#### [REQUIRED ACTION]
Edit the page extract from "Selected Bibliography" through "Corps Committee, 1962.", changing "Ottawa" to "Kingston", and give that stretch again.

Selected Bibliography
Moir, John S., ed. History of the Royal Canadian Corps of Signals, 1903-1961. Ottawa: Royal Canadian Corps of Signals, Corps Committee, 1962.
Rawling, Bill. Surviving Trench Warfare : Technology and the Canadian Corps, 1914-1918. Toronto: University of Toronto Press, 1992.
Images
Other Materials
The 13th (Royal Highlanders of Canada) Battalion
In April 1915, the battalion was used to reinforce British and Canadian lines in Ypres sector, the site of the first use of poison gas during the war. For the remainder of 1915 and 1916, the battalion fought in many locations, including Festubert, Messines, Bailleul, Givenchy, Flanders and the Somme. On April 9, the battalion went over the top in the Battle of Vimy Ridge. In 1918, the 13th participated in battles around Amiens, Chaulnes, and Roye. In August 1918, they attacked the German forces outside Hangar Wood and two soldiers won Victoria Crosses for their courageous actions, Private J. B. Croak and Corporal H. J. Good. Croak attacked and captured a machine-gun nest single-handedly and despite being badly wounded, proceeded with the aid of other members of his unit, to attack another German strongpoint, silence three machine guns, bayoneting or capturing their crews. Croak was wounded again and died just after the last resistance was overcome. Good’s act of courage involved the destruction of three machine guns and their crews, and with the aid of three soldiers, successfully assaulted and captured a German battery of 5.9 inch guns and their entire crews. During the course of the war, the 13th suffered 5,881 casualties, of which 1,105 were fatalities.
Princess Patricia’s Canadian Light Infantry (PPCLI)

Records from a data collection:

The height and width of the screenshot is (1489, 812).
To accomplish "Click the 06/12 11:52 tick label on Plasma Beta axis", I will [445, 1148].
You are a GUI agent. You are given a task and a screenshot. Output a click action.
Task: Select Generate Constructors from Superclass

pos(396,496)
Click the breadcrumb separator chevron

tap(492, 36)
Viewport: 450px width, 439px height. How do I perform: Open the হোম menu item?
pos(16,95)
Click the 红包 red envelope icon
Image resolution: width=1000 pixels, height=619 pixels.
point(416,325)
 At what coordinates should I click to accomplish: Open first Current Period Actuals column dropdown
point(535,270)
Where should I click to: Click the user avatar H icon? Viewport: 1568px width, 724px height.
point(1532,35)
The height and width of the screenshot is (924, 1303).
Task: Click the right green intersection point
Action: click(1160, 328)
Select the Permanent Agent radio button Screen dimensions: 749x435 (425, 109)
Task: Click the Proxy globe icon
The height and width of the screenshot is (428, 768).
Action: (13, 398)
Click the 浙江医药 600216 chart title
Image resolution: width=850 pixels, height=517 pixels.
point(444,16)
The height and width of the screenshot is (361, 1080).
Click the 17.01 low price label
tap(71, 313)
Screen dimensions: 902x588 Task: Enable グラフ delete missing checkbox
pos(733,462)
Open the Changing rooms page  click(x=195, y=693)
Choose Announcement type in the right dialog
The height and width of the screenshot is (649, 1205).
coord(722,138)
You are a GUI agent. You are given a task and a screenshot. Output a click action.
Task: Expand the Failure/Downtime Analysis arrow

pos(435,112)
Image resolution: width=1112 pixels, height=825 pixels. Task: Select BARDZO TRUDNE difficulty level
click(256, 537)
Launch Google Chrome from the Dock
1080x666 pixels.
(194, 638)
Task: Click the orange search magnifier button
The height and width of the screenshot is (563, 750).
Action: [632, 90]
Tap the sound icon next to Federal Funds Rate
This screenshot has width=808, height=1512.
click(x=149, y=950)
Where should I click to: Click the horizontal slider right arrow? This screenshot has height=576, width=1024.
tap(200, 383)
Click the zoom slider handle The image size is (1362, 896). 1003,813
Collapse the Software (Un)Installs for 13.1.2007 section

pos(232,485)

#### [TASK SOLUTION]
Selected Bibliography
Moir, John S., ed. History of the Royal Canadian Corps of Signals, 1903-1961. Kingston: Royal Canadian Corps of Signals, Corps Committee, 1962.